Y en referencia a las dinámicas familiares de ese momento, el editorial sostiene que:
“en el ámbito de las relaciones familiares, las riñas y peleas actualizan la conducta violenta y con ello contribuyen a cultivar la violencia. Según el estudio citado, más del 4 por ciento admite haber golpeado a otra persona en un año; un porcentaje mayor (el 7 por ciento) reconoce haber amenazado con lastimar y el 23.5 por ciento acepta haber insultado, al menos una vez, en un año. La mitad de los adultos admite haber sido insultado por el compañero o la compañera al menos una vez en un año, un poco más del 6 por ciento recibió una bofetada de su pareja y cerca del 3 por ciento reconoce haber sido golpeada con objetos peligrosos” ((ECA, 1997, párr., 22).
Esa década fue una creciente violencia social, que reemplazó a la violencia política de la década anterior (González, 1997). Esta violencia social marcó las décadas siguientes, con lo cual se crearon las bases para una cultura de la violencia que, entre otras cosas, supone su aceptación cuando el que comete violencia es más fuerte o tiene más poder.

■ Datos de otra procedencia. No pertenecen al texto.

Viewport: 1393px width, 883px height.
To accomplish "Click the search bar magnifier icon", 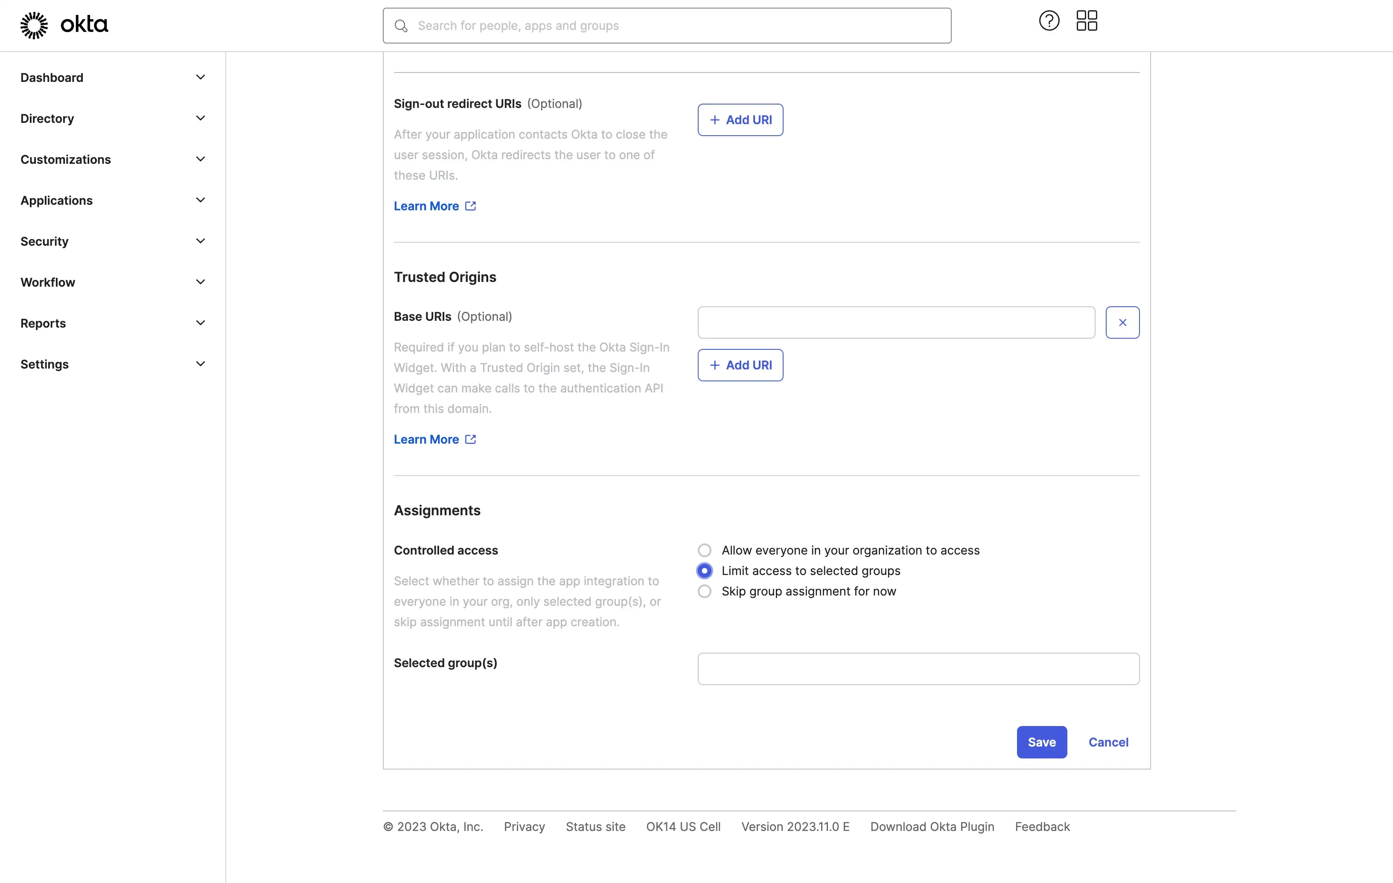I will (x=401, y=25).
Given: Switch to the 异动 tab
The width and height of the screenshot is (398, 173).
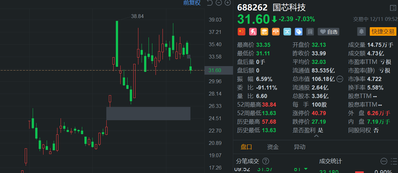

La contracara de la cultura de la violencia es una cultura del miedo no sólo ante lo conocido, sino y especialmente ante lo desconocido que, por serlo, se percibe como una amenaza. Cultura de la violencia y del miedo fue lo que les tocó en suerte a quienes nacieron cuando la guerra civil estaba en desarrollo y a quienes nacieron después de ella. Le temen a todo, salvo a aquello que en un momento determinado se muestre como capaz de exorcizar las amenazas de lo desconocido. El coronavirus fue eso desconocido y amenazador ante lo cual no estaba de sobra ninguna precaución. Contra toda evidencia de que no hay por qué seguir temiendo, el miedo persiste, tal como lo pone de manifiesto el uso de mascarillas, en los lugares más aislados, por personas jóvenes.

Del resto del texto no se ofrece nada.